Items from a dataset
────────────────────

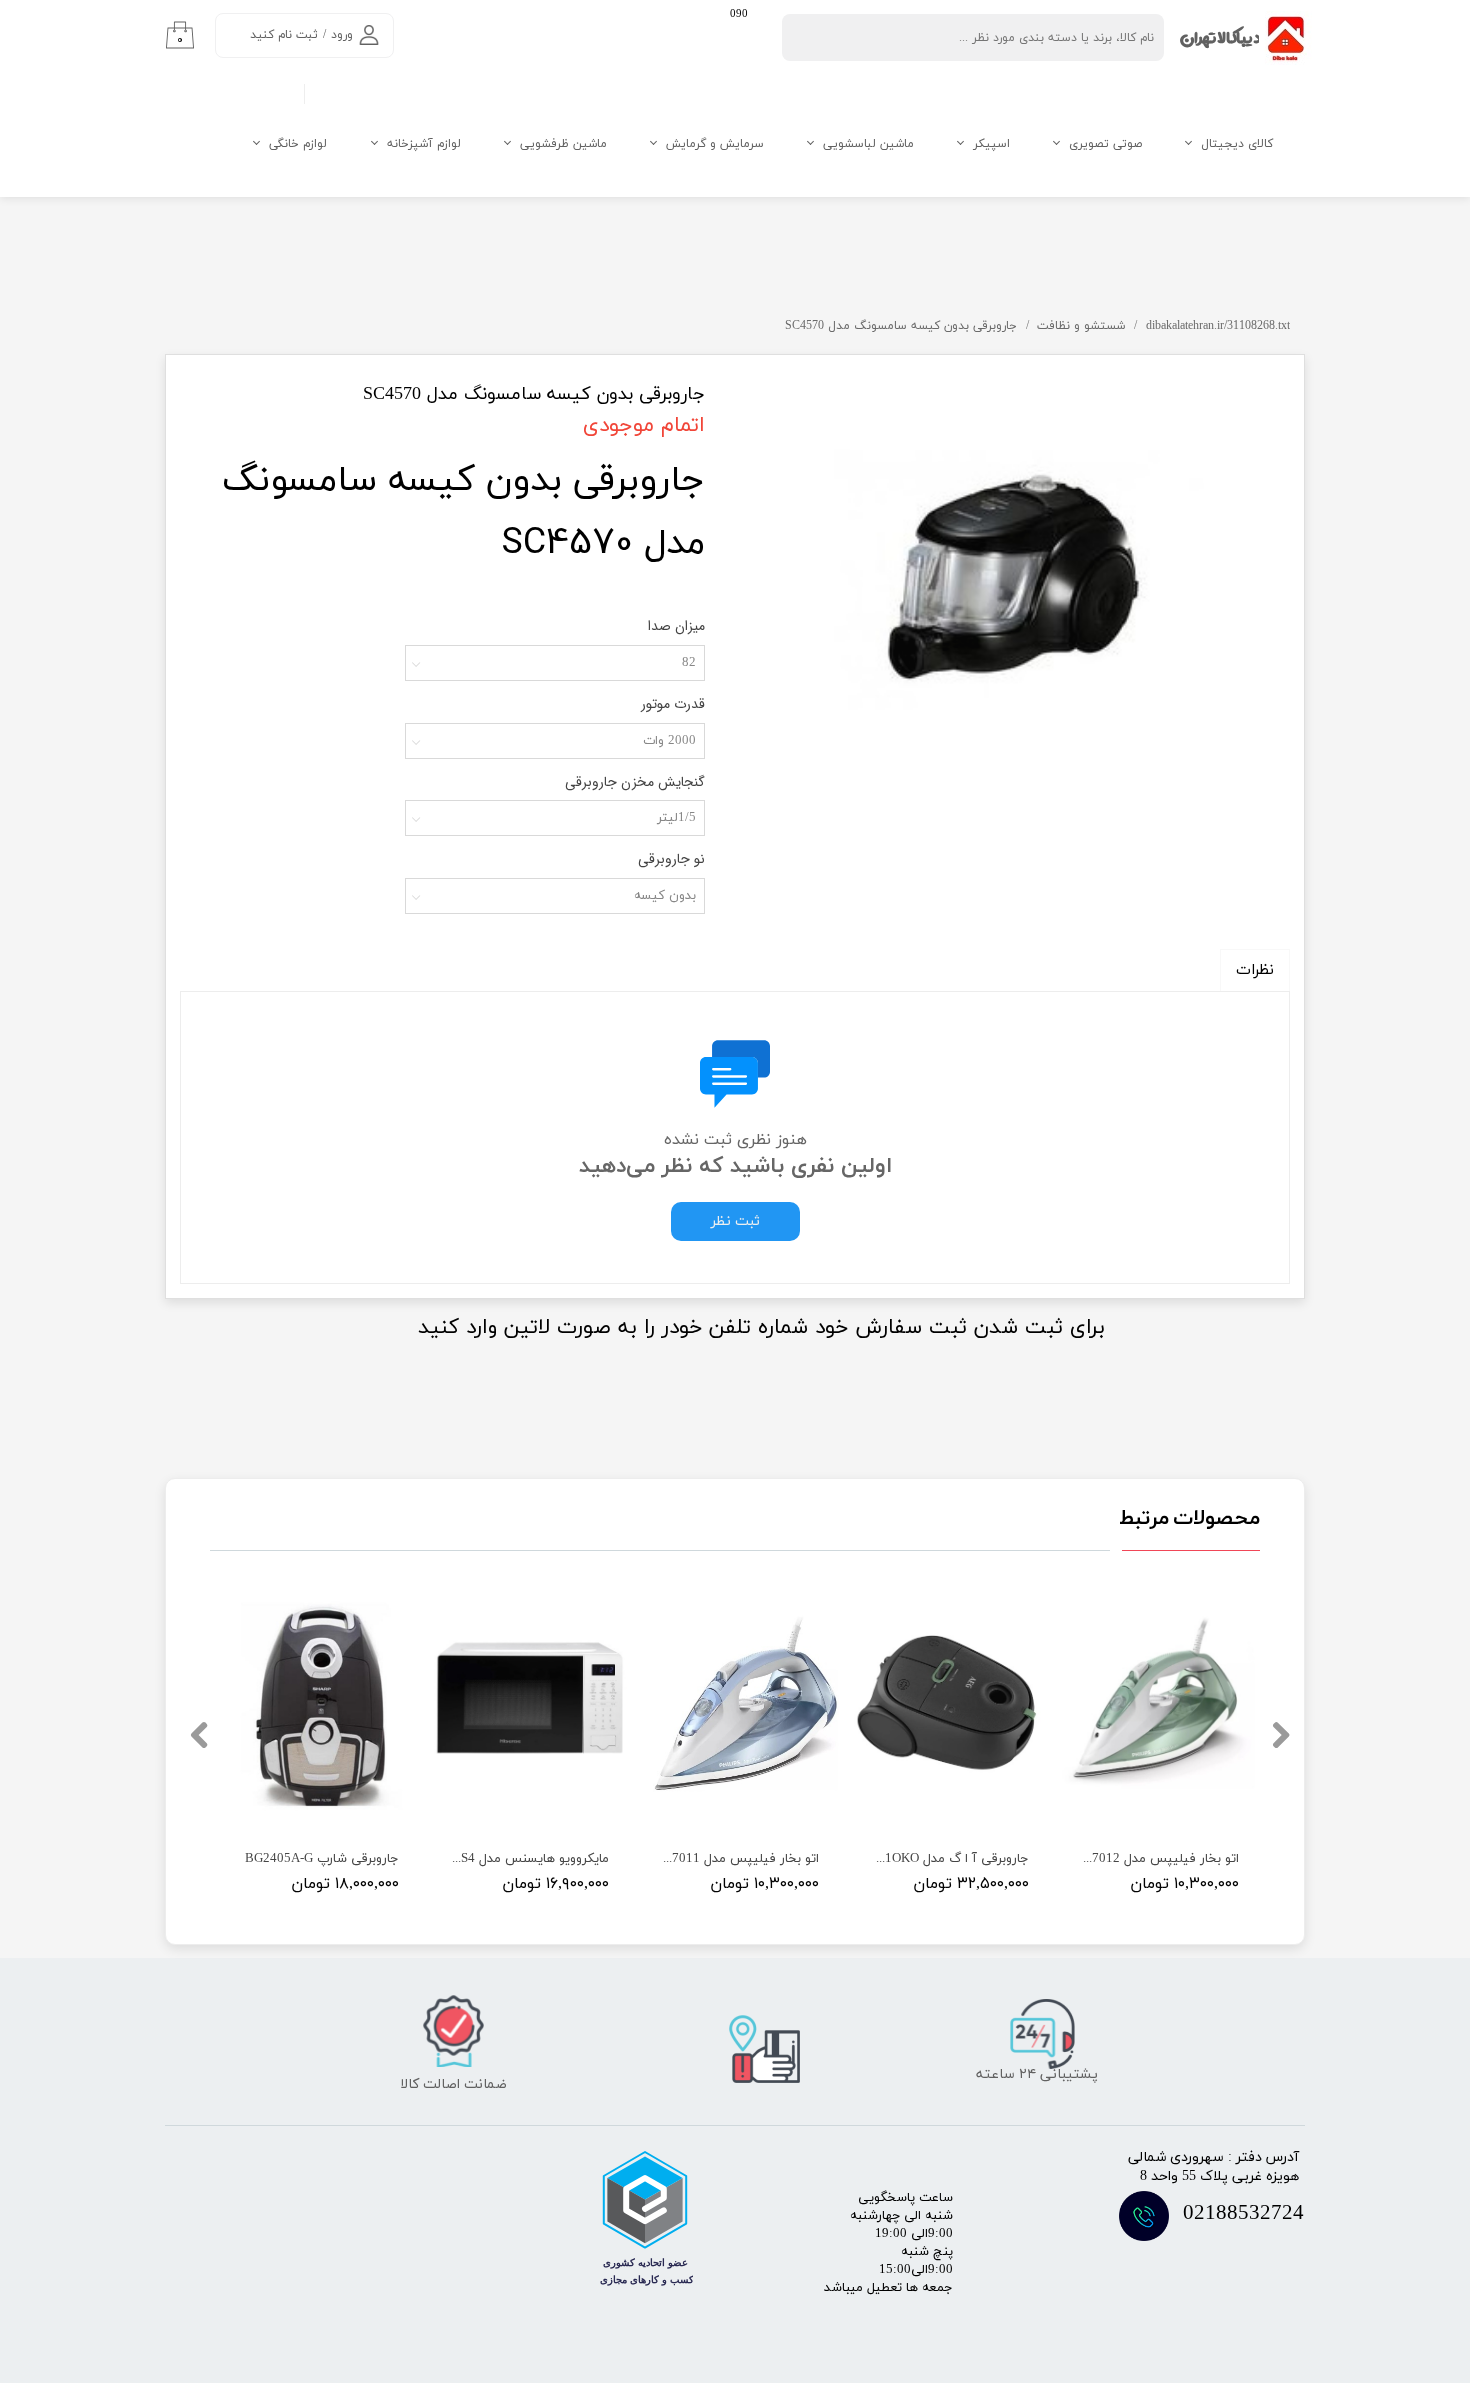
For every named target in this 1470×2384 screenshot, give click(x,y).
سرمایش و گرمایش (715, 144)
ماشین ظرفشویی (563, 144)
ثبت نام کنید (284, 35)
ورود (342, 35)
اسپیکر (991, 144)
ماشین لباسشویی (868, 144)
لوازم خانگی (298, 144)
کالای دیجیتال (1237, 144)
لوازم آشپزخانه (424, 144)
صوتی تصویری (1105, 144)
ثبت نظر (735, 1221)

────────────────────

:: Aim of the exercise ::
The line containing "ماشین ظرفشویی (563, 144)" marks the start; retype it and each line after it through the end of the records above, exactly.

:: Completed task ::
ماشین ظرفشویی (563, 144)
ثبت نام کنید (284, 35)
ورود (342, 35)
اسپیکر (991, 144)
ماشین لباسشویی (868, 144)
لوازم خانگی (298, 144)
کالای دیجیتال (1237, 144)
لوازم آشپزخانه (424, 144)
صوتی تصویری (1105, 144)
ثبت نظر (735, 1221)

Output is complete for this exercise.